(EXPLORE THE MATERIAL)
• A. Do the following statements agree with the article on the unexploded shell in Sanaa below? Answer yes or no for each, quoting the deciding words of the article. (i) The shell fell a day after the humanitarian ceasefire ended. (ii) The shell exploded inside the apartment. (iii) The witness said anti-aircraft guns were located in the area.
• B. How would you sum up the article on the unexploded shell in Sanaa below in two sentences?
• C. Write the next part of the article on the unexploded shell in Sanaa below, starting after its final sentence.

(DOCUMENT EXCERPT)
<<<<
Saudi bomb on your sofa? Yemen civilians narrowly avoid death as failed shell dropped on house (PHOTO)

20 May, 2015 05:26 / Updated 10 years ago

Dozens of residents of Yemeni’s capital avoided likely injuries or death after a bomb, thought to be dropped by the Saudi-led coalition, fell into a residential block but failed to explode. A witness told RT the strike targeted a civilian-only area.

READ MORE: Saudis resume airstrikes on Yemen following five-day humanitarian ceasefire

Only a day after the brief “humanitarian ceasefire” ended in Yemen, residents of a densely populated neighborhood in central Sanaa barely escaped death as a huge 1.5-meter shell came crashing through the ceiling of an apartment, shattering walls and furniture.

Terrified locals rushed to the house to examine the scene after the shell apparently failed to detonate. Surreal pictures of a bomb lying almost intact on what could have been a sofa were posted by witnesses on Twitter.

سقط صباح اليوم صاروخ ألقته طيران العدوان السعودي الأمريكي على أحدالمنازل في حي حدةبالعاصمةصنعاءإلاأن الصاروخ لم ينفجر pic.twitter.com/Sf0aMU4xYw

— حامد البخيتي (@hamedalbukhiti) May 19, 2015

RT contacted a witness called Hussein Al-Bukhiti, who said the shell landed in an apartment block close to where he lives while it was full of people.

“It’s a totally civilian neighborhood, there isn’t any army [facilities] or anti-aircraft guns in that area,”
>>>>
(RAW DATA)
<<<<
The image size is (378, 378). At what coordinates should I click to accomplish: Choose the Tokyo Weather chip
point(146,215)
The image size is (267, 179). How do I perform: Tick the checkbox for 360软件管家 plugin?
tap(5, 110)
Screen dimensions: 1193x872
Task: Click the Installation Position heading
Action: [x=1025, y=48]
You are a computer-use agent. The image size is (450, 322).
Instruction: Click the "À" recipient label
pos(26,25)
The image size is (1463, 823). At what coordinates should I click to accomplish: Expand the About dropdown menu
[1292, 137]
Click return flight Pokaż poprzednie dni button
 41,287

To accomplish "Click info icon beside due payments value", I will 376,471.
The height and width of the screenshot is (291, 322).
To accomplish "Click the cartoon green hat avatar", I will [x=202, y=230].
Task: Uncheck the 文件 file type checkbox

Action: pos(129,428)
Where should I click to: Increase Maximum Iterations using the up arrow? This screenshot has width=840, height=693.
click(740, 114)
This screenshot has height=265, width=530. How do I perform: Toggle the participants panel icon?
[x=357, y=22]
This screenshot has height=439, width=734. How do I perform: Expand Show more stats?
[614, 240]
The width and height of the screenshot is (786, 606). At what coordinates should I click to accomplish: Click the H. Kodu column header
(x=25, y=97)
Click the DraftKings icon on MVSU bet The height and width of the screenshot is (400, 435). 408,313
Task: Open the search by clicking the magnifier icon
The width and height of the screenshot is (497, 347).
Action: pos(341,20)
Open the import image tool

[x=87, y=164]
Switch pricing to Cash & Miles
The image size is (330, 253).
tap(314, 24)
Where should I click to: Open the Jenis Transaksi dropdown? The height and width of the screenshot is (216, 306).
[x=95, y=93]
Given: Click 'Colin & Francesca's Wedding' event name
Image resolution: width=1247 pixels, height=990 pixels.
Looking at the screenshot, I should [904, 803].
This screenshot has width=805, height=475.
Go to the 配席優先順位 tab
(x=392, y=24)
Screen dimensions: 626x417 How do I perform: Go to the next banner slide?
>>>>
(EXERCISE RESULTS)
• A.
(i) Yes: "Only a day after the brief “humanitarian ceasefire” ended in Yemen"
(ii) No: "the shell apparently failed to detonate"
(iii) No: "there isn’t any army [facilities] or anti-aircraft guns in that area"

• B. A bomb thought to have been dropped by the Saudi-led coalition crashed through the ceiling of an apartment in a densely populated neighborhood of central Sanaa, a day after a brief humanitarian ceasefire ended, but failed to explode. A witness told RT that the shell landed in an apartment block full of people in a totally civilian neighborhood with no army facilities or anti-aircraft guns.

• C.
Al-Bukhiti stressed, saying that if the bomb had exploded, there would have been “hundreds” of casualties, mostly women and children.

There are no bomb shelters in the area, so the only place Yemeni civilians can seek shelter during air raids are their homes, Al-Bukhiti explained.

The incident took place amid renewed air raids against the Shiite Houthi rebels launched by Saudi Arabia and its allies in Yemen, and has been blamed on the coalition by the locals.

According to Al-Bukhiti, “the Saudi aggression is targeting all the country despite the fact there’re 25 million people living in Yemen… You can tell from the high number of casualties among civilians that they’re attacking everything in Yemen.” He described the incessant strikes that have been shaking Sanaa “every day, if not every hour” since March 26, except for the period of the recent five-day ceasefire.

However, he added that the coalition did not heed the ceasefire elsewhere, with the northern Saada province, a Houthi stronghold, coming under fire daily.

The witness has accused the Saudi-led coalition of war crimes: “The only thing that they had [done] in [Saada capital] Sadah, is that they dropped leaflets and they asked all the people of Saada province to leave the whole province as it would be declared a military target and every place would be targeted. This is a crime against humanity because how can you ask 1 million people to leave after having a blockade of two months, where people have no fuel to use their cars, where all the bridges, all the roads across the country have been destroyed. There is no way for many people to go or to take shelter because every area is targeted.”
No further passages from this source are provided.